> TÂCHE ASSIGNÉE 1:
D'après l'article sur la Pharmacie Centrale, répondez à ces questions :
(a) Combien de types de médicaments représentent à eux seuls 250 millions de dinars du coût d'achat ?
(b) À combien s'élèvent les importations de médicaments ?
(c) Quels revenus l'établissement a-t-il enregistrés en 2023 ?
> TÂCHE ASSIGNÉE 2: Poursuivez l'article sur la Pharmacie Centrale à la suite de sa dernière phrase.

> EXTRAIT CHOISI:
────────────────────────────────────────

Le coût d’achat des médicaments à la Pharmacie Centrale est passé de 30 millions de dinars en 2021 à 300 millions de dinars en 2024, soit une multiplication par dix en trois ans, a révélé le directeur général de cette entreprise publique, Chokri Hammouda, dans un entretien avec TAP. Il a précisé que 16 types de médicaments représentent à eux seuls 250 millions de dinars de ce montant.
Pour faire face à cette hausse significative, il a souligné la nécessité de rationaliser les prescriptions médicales en favorisant des médicaments moins coûteux mais d’efficacité équivalente. Il a également préconisé l’adoption de protocoles thérapeutiques permettant aux médecins de s’appuyer sur les stocks disponibles et les prix homologués, tout en tenant compte des besoins individuels des patients grâce à des approches comme la médecine génomique.
Les importations de médicaments, qui s’élèvent à 180 millions de dinars, constituent un autre défi. La Pharmacie Centrale envisage d’aligner leurs prix sur ceux des équivalents locaux, une mesure qui pourrait entraîner une augmentation pour certains produits mais soutiendrait l’industrie pharmaceutique nationale.
Sur le plan financier, l’établissement a enregistré une amélioration avec des revenus passant de 14 millions de dinars en 2022 à 53 millions en 2023. Cependant, il reste confronté à des créances importantes, estimées à 1260 millions de dinars, dont 504 millions dus par les hôpitaux et 658 millions par le ministère des Affaires sociales.

────────────────────────────────────────

> DONNÉES FOURNIES:

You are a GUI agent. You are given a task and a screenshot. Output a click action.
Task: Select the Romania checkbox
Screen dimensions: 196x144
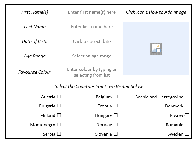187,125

────────────────────────────────────────

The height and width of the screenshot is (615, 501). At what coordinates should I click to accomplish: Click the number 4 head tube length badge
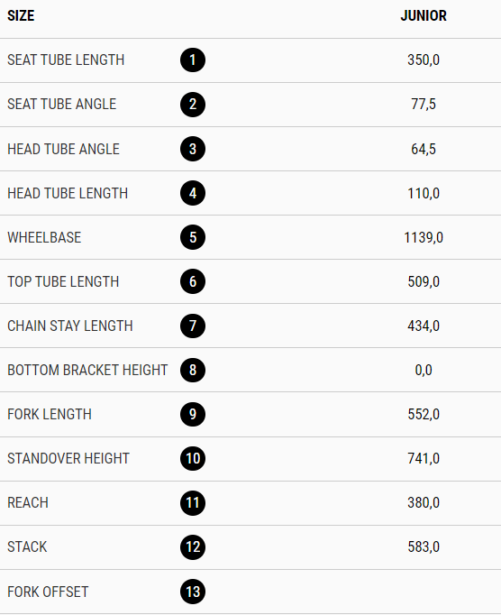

────────────────────────────────────────

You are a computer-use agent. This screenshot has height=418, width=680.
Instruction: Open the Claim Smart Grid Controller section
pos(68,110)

────────────────────────────────────────

> RÉPONSE 1:
(a) 16 types de médicaments.
(b) 180 millions de dinars.
(c) 53 millions de dinars.

> RÉPONSE 2:
Pour assurer son équilibre, la Pharmacie Centrale mise sur une meilleure gestion des coûts, la numérisation, le recouvrement des créances et le maintien de son monopole d’importation, essentiel pour l’approvisionnement des structures sanitaires.
La Tunisie produit 80% de ses besoins en médicaments
Le président directeur général de la Pharmacie centrale a également annoncé que l’industrie pharmaceutique tunisienne dispose d’une infrastructure bien développée, à savoir 42 usines de médicaments à usage humain et 4 autres de médicaments destinés aux animaux.
Il a ajouté que la Tunisie produit 80% de ses besoins en médicaments. « 95% de ces médicaments sont génériques, alors que les 5% restants sont de purs produits tunisiens. Ils sont aussi efficaces que les médicaments d’origine et nettement moins chers », a-t-il précisé.
Défis réglementaires et législatifs
Pendant longtemps en Tunisie, la gestion administrative des médicaments était fragmentée entre plusieurs structures, ce qui constituait un obstacle au développement du secteur de l’industrie pharmaceutique.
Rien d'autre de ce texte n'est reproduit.